ABOUT THIS EXERCISE :: Could you copy the records below exactly, leaving out any pictures they include?

Dataset entries
--------------------------------------------------
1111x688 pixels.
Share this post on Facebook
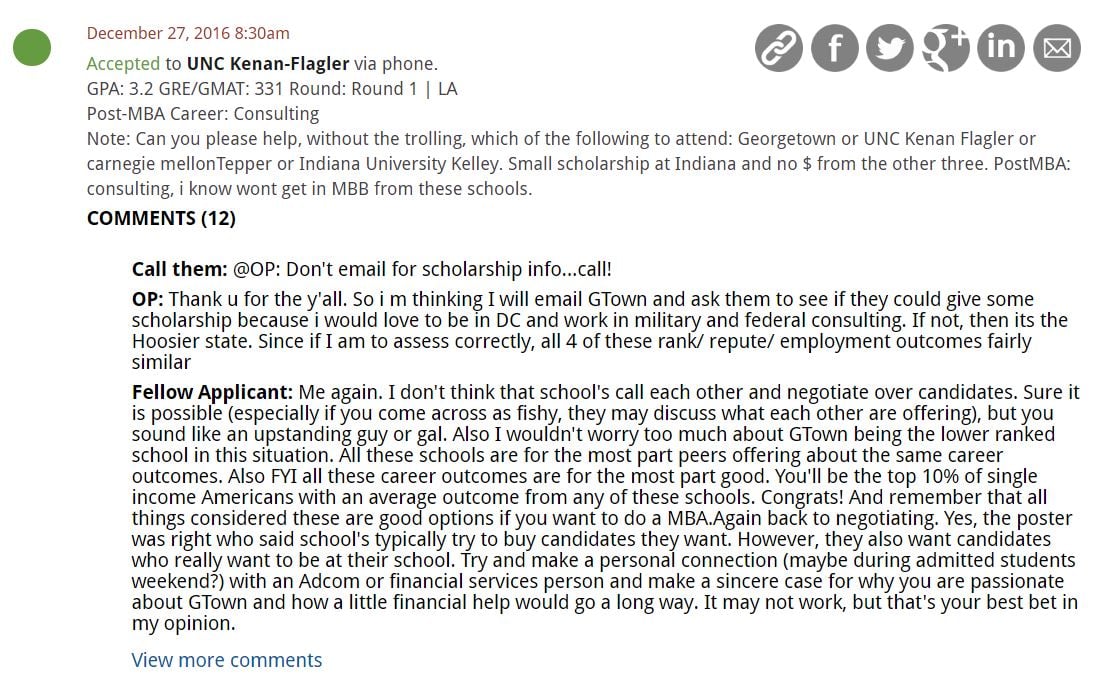835,48
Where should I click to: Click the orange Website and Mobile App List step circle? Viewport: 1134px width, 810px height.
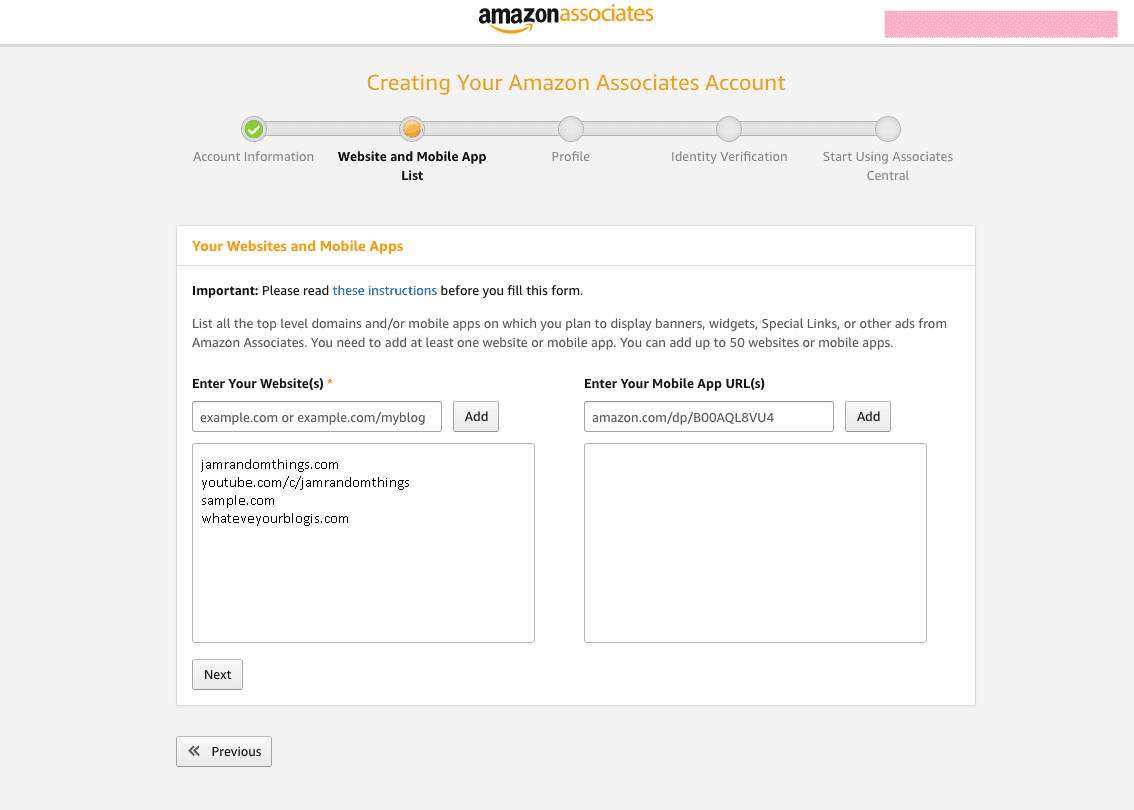tap(412, 128)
--------------------------------------------------
ANSWER AREA ::
1111x688 pixels.
Share this post on Facebook
835,48
Where should I click to: Click the orange Website and Mobile App List step circle? Viewport: 1134px width, 810px height.
tap(412, 128)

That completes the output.